So I haven’t really done this sort of thing for a movie that isn’t brand new yet. But a combination of not having too much else of note from the day and thoroughly enjoying this flick has led me to the conclusion that, yeah, I could stand to talk about some more filmography around here.
When Baby Driver first came out, all I heard was praise for it across the board. Yet I was never really interested in seeing the movie just off the trailers alone, so I passed it up.
Now that I’ve seen the movie, it has occurred to me that perhaps that was a mistake.
Despite it being about a year old now I don’t necessarily feel obliged to spoil the film for anyone who hasn’t seen it yet. After all I hadn’t seen it until now and feel spoilers may have still… Well, spoiled the experience. So I’ll try to be sparing with my plot details.
That said, for the context you’ll need, Baby Driver is the story of a kid named Baby who got himself into trouble with a crime boss and is forced to serve as the getaway driver for a number of robberies to repay his debt.
Just based on that description alone you must imagine the movie has a cliché premise. To be fair, it kind of does, right down to the way it winds up tackling the ‘innocence to hardened edge’ and ‘love over all else’ story arcs.
But even if the premise was clichéd, that doesn’t take away from how brilliantly it’s presented and handled by Edgar Wright and everyone else involved in the production.
Ansel Elgort, as Baby, makes for a lead that truly pops in every sense of the word.
His interactions with just about every other character in the movie offer him the chance to display a range of emotions. He goes from being a fun-loving, dancing fool with his deaf guardian to a silent, demure and downright prodigal criminal assistant to, as I mentioned before, a hardened badass. Yet, he never loses the good-natured core you see all throughout the movie.
He’s a truly lovable character to root for in spite of the concessions that tend to come alongside a criminal child prodigy story.
Though I would also be lying to say that his prodigal driving, a somewhat clichéd idea on paper if you replace that talent with basically anything else in an action movie setting, isn’t wildly entertaining.
In fact, every action scene in the film is thoroughly engaging. The driving stunts are insanely well choreographed and feel as distinct as the character himself.
Part of this comes from the way music is integrated into the movie. Only my sister knew this coming in, but most of the movie is actually paced alongside the soundtrack. The driving scenes and most of the on-foot action, both actually action-packed and mundane (things like laying out money in stacks), all follow the beat of whatever piece is playing over it.
The effect is well-done when imagining the scale of the job it took to capture scenes with very specific motions and tempos. However, it’s even better when seeing just how well that musical overlay is intertwined with Baby’s character on top of the scene direction.
There are lots of moments where the film makes it obvious that the music playing out is being listened to by Baby in real-time, which ties the character’s thoughts and actions directly into what you can see him doing on-screen.

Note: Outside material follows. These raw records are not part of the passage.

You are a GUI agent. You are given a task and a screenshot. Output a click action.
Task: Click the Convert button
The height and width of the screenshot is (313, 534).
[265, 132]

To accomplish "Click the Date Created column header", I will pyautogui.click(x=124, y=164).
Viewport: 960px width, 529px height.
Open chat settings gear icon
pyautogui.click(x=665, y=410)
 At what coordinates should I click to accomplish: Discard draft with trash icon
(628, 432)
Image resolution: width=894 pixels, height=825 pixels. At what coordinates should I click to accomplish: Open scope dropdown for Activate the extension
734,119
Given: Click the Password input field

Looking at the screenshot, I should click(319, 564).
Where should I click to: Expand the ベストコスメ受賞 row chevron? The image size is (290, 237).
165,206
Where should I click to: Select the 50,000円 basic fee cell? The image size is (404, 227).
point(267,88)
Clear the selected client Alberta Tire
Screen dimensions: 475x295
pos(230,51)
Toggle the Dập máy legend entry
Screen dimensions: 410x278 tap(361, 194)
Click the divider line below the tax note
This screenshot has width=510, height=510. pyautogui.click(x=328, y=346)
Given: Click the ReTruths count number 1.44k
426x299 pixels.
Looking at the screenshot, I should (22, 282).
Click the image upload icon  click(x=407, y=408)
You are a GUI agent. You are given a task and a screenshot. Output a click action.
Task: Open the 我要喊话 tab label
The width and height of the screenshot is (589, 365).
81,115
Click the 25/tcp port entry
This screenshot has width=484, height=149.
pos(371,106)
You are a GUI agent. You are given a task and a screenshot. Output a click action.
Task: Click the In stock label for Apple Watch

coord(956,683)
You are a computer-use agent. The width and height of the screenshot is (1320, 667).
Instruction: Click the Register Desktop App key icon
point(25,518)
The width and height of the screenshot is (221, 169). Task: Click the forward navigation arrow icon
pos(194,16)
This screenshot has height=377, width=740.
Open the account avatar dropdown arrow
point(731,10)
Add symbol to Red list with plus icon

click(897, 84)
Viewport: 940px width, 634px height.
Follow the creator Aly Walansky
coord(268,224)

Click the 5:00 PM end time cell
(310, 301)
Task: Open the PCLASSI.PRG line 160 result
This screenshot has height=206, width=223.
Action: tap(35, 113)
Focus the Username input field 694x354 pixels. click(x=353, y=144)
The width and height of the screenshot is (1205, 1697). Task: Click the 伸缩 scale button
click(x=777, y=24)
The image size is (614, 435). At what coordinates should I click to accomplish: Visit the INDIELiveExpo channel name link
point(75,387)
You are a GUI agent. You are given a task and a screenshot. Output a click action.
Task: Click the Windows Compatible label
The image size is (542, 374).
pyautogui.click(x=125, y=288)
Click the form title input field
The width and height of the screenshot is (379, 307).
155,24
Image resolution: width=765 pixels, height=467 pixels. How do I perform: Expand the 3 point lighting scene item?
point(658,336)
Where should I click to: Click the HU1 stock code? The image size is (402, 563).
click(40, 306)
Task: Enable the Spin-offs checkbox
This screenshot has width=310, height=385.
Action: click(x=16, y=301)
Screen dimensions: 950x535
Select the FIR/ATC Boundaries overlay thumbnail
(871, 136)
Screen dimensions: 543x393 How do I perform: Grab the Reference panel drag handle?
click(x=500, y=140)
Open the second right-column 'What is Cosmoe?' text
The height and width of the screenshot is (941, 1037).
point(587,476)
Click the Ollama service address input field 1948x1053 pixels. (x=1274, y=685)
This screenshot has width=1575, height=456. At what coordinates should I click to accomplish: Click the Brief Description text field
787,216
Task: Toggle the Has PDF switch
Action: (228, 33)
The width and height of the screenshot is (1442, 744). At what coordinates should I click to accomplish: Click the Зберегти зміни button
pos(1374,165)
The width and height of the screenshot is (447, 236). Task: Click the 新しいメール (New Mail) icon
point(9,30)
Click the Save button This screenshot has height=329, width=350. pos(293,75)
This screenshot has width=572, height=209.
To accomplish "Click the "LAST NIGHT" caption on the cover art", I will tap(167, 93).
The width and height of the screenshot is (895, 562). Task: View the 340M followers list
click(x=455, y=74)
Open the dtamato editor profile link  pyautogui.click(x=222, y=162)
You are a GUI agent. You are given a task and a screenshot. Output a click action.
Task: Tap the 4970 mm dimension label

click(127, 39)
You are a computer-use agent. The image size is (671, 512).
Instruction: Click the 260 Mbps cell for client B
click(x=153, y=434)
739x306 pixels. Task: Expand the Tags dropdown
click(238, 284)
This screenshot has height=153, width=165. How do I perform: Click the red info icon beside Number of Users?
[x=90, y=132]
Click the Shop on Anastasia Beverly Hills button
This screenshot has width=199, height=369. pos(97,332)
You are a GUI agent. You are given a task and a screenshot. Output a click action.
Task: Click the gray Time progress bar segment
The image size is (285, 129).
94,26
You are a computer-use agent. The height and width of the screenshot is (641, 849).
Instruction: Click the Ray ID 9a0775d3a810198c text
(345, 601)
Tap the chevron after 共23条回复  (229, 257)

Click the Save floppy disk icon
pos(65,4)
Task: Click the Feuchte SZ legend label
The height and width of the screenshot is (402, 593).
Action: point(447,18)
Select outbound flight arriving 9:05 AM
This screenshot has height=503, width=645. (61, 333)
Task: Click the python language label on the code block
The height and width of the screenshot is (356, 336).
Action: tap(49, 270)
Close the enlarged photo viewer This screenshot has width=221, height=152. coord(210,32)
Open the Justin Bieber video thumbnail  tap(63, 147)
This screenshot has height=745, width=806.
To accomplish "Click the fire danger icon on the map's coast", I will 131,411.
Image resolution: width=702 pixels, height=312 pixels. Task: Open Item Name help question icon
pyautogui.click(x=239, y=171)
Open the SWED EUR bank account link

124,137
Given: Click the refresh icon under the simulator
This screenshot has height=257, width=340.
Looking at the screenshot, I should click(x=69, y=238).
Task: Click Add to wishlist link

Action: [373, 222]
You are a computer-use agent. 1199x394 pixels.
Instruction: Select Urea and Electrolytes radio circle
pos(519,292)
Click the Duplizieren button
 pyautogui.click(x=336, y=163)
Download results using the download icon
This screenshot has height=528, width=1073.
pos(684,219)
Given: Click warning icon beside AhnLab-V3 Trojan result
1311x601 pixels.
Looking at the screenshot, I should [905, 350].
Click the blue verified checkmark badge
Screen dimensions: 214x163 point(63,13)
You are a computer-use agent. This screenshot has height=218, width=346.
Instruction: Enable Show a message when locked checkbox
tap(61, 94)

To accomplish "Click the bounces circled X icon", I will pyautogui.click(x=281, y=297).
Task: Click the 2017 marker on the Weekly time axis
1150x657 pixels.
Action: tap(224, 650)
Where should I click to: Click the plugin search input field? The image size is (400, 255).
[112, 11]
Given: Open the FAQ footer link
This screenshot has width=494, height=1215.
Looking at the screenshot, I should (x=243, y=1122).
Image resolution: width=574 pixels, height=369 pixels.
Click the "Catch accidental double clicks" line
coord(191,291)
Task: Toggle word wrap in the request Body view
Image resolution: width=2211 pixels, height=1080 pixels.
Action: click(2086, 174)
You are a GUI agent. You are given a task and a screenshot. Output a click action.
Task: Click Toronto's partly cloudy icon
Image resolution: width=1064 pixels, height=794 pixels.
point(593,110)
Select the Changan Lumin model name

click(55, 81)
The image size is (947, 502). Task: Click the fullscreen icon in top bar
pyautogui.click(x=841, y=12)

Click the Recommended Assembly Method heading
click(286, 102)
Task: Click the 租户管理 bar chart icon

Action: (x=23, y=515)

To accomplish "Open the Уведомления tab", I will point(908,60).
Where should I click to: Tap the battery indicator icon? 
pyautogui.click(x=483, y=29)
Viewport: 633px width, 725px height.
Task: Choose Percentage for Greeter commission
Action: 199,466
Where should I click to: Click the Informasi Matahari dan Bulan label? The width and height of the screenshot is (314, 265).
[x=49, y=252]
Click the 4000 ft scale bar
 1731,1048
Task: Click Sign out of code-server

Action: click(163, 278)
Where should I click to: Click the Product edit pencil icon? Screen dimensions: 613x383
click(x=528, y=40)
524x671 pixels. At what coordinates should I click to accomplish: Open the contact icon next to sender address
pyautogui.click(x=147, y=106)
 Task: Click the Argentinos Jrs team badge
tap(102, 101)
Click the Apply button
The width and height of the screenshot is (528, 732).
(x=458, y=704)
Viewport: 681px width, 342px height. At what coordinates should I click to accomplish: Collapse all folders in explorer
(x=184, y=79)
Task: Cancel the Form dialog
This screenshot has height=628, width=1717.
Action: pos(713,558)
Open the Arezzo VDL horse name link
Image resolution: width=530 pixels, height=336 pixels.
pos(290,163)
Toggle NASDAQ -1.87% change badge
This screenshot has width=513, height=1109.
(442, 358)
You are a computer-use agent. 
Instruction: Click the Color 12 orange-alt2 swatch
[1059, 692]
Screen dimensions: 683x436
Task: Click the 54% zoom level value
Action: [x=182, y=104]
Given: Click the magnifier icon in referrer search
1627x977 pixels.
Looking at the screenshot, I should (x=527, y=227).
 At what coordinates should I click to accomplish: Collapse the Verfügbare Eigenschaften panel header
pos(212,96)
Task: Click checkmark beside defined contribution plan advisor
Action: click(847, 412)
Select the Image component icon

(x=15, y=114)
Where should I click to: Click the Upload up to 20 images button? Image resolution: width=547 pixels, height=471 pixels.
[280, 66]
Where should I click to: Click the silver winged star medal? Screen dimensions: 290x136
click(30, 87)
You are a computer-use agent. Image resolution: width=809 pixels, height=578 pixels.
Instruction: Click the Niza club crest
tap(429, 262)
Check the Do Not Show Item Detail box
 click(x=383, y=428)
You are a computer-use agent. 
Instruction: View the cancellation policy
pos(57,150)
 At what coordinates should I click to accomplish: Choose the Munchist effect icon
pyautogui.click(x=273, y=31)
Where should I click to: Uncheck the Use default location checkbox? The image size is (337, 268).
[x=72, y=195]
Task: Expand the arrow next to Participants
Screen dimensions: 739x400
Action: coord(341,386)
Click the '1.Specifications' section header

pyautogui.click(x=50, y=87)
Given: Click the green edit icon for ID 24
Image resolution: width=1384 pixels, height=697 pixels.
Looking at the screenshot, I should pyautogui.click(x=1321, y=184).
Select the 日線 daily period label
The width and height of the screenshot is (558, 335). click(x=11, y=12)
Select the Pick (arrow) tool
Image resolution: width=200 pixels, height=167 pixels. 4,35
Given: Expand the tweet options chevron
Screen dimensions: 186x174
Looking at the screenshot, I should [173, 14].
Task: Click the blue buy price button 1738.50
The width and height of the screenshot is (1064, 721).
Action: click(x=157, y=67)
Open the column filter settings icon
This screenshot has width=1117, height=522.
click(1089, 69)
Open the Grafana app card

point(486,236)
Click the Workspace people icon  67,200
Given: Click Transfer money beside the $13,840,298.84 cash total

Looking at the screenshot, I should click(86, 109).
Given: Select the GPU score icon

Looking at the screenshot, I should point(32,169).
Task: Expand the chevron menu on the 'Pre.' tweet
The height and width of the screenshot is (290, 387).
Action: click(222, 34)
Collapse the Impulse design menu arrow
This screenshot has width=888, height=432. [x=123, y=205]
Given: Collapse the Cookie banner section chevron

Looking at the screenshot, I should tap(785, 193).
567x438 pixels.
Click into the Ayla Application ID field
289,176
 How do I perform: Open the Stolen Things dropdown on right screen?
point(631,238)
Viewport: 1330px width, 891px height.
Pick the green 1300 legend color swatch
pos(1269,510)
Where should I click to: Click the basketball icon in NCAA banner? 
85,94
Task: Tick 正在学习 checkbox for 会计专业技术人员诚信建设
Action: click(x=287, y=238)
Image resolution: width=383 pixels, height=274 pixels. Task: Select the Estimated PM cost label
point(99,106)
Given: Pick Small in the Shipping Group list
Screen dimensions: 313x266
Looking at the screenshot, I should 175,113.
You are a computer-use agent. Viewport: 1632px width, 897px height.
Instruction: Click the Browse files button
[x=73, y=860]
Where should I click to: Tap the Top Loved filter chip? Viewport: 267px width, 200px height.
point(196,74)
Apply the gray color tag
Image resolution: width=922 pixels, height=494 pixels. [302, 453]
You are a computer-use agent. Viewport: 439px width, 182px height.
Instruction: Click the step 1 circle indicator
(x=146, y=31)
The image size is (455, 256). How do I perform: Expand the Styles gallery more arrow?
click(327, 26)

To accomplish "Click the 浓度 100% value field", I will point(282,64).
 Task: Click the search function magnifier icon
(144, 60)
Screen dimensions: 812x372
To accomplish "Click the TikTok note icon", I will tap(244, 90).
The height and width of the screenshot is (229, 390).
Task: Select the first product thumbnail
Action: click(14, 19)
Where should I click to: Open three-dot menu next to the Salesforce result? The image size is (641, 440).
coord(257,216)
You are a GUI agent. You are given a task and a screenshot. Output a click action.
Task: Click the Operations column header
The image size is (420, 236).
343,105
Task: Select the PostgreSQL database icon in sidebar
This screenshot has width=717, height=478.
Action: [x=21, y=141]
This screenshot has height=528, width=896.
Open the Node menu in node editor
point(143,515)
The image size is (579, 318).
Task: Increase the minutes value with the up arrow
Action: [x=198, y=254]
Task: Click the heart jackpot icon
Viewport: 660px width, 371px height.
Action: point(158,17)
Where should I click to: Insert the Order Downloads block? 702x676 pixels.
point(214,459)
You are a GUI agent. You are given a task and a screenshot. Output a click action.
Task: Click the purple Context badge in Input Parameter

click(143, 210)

Perhaps that’s hard to explain through text, but I’ll just say it helps to bolster the already strong engagement I had with the protagonist by seeing the movie around him play beautifully to his character.
The musical overlay representing real-time listening also opens itself up to other neat tricks.
Similar to John Krasinski’s “A Quiet Place” from earlier this year, the film uses its sound design to represent a main character’s disability in key moments. Baby’s tinnitus, which he tries to hide with the music he so often listens to, becomes the film’s sole soundtrack at a point where he can no longer listen to music.
Frankly it’s a brilliant moment that requires no explanation in the film itself because of how much they develop his character naturally leading up to it. It’s the kind of thing that happens and allows the audience to go ‘oh hey, I see what they did there!’
Sound design is the thing to talk about when talking Baby Driver, in my opinion. The action scenes are also great, but mostly because of how the audio plays into them.
However, there are other great qualities to talk about from the film. The characters are all well-acted, and the ultimate antagonist of the film isn’t quite as predictable as one might expect walking in (which is, thankfully, a nice surprise).
It’s also a very pretty movie, using lots of fancy swipe cuts to transition scenes and similar effects that create a cinematic style that stands out in its own right.
While I could go into more, I feel it would only be right to say that you should go see the movie yourself if you haven’t already. I had not been interested prior, like I said, but all of the wonderful things you’ve probably heard everyone say about Baby Driver is definitely true.
It’s worth a view, or even a few. It feels like the kind of movie that could be watched over-and-over if caught on cable in the middle of the night.
Trust me, for my family that’s probably the highest form of compliment that can be bestowed on a film.